Dawkins points out that the another advantage of telling the story backwards is that you can choose any of the current species and go back in time and tell pretty much the same story.

As I have mentioned earlier, we quickly (in just 2,000 years) reach the time when the most recent common ancestor lived and soon after that (about 5,000 years ago) reach a point when all our ancestors were identical.

But this convergence of ancestry is not just for humans, it is for all species. If we go far enough back in time, even my dog Baxter and I share the same ancestor, which I find a very appealing notion.

Anyway, here is a concise summary of the landmarks on this pilgrimage back in time, along with some other landamrks.

About 10,000 years ago, the agricultural revolution began and about 12,000 years ago saw the beginnings of language. About 160,000 years ago saw the beginning of what we would consider modern humans, and beyond that we start reaching the precursors to modern humans, a famous milestone being the fossil Lucy, dated to 3.2 Mya (million years ago).

As we go further back in time in this pilgrimage, other species start ‘joining us’ in our journey. What this means is that we reach times at which an earlier species existed which then split into two branches and diverged evolutionarily to what we see now. So if we go back further in time, we should cease to view the pilgrims on the journey as a combined group of humans and other species but instead see the travelers as that earlier common ancestor species. He calls these common ancestors ‘concestors’. (Concestor 0 in Dawkins’ scheme is the most recent common ancestor of all humans (or MRCA) that I have discussed earlier and who lived just a few thousand years ago.)

Going back in time, at 6 Mya we meet concestor 1 when we join up with the ancestors of chimpanzees. As we go even back further, we (and when I say ‘we’, I remind you that we should not think of ‘us’ as humans at this point but as the common ancestor species of humans and chimpanzees) join up at about 40 Mya successively with gorillas, orang utans, gibbons, and finally monkeys. Remember that the ‘pilgrims’ look different as we pass each concestor point.

Concestor 8 occurs at about 63 Mya when we join up with mammals like lemurs and lorises. (Just prior to this, around 65 Mya, was when all the dinosaurs went extinct.) As you can imagine, concestor 8 would not look much like present-day humans at all.

About 75 Mya, we join up with rats, rabbits and other rodents (concestor 10), at 85 Mya with cats and dogs (concestor 11), at 105 Mya with elephants and manatees (concestor 13), at 310 Mya with snakes and chickens (concestor 16).

At 340 Mya, we make a big transition when join up with the ancestors of amphibians, such as frogs and salamanders (concestor 17). This point marks the first time that animals moved out of the water.

Around 440 Mya we join up with various kinds of fish (concestor 20), and around 630 Mya with flatworms (concestor 27).

After various other species ancestors’ join ours, the next big rendezvous occurs at about 1,100 Mya when we join up with the ancestors of fungi, such bread molds and truffles (concestor 34).

Some time earlier than that (passing the connection with amoeba at concestor 35) but before 1,300 Mya (it is hard to pin the date) is when the next major transition occurs when we join up with green plants and algae. This common ancestor is concestor 36.

At about 2,000 Mya we arrive at concestor 38 where every species is now represented by a eukaryotic (nucleated) cell.

At about 3,500 Mya we meet up with our earliest ancestors, the eubacteria (concestor 39), the original form of life.

Pixel-coordinate grounding data
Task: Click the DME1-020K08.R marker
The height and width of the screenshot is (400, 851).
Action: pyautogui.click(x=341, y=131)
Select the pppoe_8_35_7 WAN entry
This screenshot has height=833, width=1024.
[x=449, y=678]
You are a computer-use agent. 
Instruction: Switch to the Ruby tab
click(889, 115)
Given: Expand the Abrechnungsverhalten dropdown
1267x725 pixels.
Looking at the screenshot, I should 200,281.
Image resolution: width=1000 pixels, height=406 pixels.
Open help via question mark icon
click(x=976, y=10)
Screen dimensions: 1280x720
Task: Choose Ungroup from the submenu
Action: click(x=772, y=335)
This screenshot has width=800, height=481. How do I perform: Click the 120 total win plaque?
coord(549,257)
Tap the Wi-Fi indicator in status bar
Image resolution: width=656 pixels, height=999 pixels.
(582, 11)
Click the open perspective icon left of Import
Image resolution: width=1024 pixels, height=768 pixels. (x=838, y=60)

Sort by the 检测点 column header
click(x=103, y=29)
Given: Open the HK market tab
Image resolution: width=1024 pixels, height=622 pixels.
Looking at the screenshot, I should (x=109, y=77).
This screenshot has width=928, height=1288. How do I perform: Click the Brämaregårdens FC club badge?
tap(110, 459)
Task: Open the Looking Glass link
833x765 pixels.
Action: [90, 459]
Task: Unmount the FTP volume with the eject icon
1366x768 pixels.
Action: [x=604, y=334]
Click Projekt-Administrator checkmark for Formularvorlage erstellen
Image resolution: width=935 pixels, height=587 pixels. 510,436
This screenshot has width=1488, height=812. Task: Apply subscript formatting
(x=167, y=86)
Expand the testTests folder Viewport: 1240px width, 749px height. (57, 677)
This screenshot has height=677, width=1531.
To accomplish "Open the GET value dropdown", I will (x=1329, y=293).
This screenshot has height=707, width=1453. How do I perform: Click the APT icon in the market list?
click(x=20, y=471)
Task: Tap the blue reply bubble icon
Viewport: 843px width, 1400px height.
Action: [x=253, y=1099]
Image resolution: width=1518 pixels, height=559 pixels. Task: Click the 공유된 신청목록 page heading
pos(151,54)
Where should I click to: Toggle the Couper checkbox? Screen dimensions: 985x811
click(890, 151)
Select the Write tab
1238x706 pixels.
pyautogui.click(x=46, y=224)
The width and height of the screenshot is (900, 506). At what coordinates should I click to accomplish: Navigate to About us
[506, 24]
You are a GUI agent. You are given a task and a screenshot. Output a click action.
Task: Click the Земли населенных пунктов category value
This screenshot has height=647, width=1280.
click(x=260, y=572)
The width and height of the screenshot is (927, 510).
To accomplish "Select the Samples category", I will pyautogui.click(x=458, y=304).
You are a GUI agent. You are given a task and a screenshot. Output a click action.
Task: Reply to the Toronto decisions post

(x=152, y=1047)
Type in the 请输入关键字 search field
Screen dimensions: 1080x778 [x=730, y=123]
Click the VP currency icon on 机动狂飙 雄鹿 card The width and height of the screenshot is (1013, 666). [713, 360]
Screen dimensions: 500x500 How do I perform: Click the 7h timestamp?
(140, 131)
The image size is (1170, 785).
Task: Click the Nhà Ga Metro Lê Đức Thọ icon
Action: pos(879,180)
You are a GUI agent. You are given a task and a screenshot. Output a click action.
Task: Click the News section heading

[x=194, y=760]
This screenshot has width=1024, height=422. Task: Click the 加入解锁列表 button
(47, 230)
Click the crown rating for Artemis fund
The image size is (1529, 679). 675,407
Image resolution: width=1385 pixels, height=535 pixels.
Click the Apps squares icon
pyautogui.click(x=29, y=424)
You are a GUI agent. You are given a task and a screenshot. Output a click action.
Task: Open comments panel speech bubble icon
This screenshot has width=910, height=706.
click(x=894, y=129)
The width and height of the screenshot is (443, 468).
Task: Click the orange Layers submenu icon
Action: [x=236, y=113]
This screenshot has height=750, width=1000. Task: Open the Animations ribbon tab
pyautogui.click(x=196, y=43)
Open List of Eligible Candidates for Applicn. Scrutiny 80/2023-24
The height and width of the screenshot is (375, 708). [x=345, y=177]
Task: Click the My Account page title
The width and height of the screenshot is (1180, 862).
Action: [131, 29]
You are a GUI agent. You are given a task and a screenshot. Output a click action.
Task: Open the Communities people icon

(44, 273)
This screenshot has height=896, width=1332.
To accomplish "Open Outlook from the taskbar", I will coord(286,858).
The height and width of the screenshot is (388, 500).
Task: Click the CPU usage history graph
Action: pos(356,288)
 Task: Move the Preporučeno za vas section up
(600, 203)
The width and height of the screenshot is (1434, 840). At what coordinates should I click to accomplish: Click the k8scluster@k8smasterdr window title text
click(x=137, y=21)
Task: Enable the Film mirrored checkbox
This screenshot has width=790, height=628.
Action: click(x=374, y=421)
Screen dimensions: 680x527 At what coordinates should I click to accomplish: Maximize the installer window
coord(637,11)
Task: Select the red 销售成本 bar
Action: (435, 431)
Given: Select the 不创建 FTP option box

__Exercise objective__. Carry the passage on Dawkins' pilgrimage back through our common ancestors further, starting right after its last sentence. The records have no connection to the passage.

__Response below__.
Dawkins’ reverse story can be seen visually, told in a beer commercial in 50 seconds flat to the pounding beat of Sammy Davis Jr. singing The Rhythm of Life. (A minor quibble: There is one way in which this fun visual representation is not accurate. It shows three humans going back in evolution until we join up with ancestors of the present-day amphibians (concestor 17) in identical parallel paths. This is ruled out by the reductio ad absurdum argument written about earlier, where it was established that all present day humans must have had a single common ancestor in any earlier species.)

I must say that this book was an exhilarating journey. To see the whole of the evolution of life going backwards and merging together was a nice new way of seeing the process. Those of you who are interested in the grand sweep of evolution written for a non-specialist will find Dawkins’ book a great resource.

POST SCRIPT: The Boxer

A live performance of Simon and Garfunkel singing one of my all-time favorite songs The Boxer

My ancestor Pharaoh Narmes again

I began this series of posts saying that I had discovered that there was an 80% chance that I was descended from Narmes, the first pharaoh of a united Egypt. As subsequent posts have indicated, I arrived at this, not by any detailed investigative work in tracking my lineage, but by depending upon the analysis of Douglas L. T. Rohde, Steve Olson, and Joseph T. Chang and published in the journal Nature.

After reading that paper, I became curious about who lived around the time of the identical ancestors and looked around to see if there was a named individual. I knew that writing was discovered around 5,000 years ago, so the time of the IA (identical ancestors) coincided roughly with the time that written records were starting to be kept. So there was a chance that there was a reliable contemporaneous written record of some person from the time of the IA. The chances were also great that the person whose life was recorded was likely to have been a big shot, a king or some such, whom people considered important enough to write about, on tombs and so forth.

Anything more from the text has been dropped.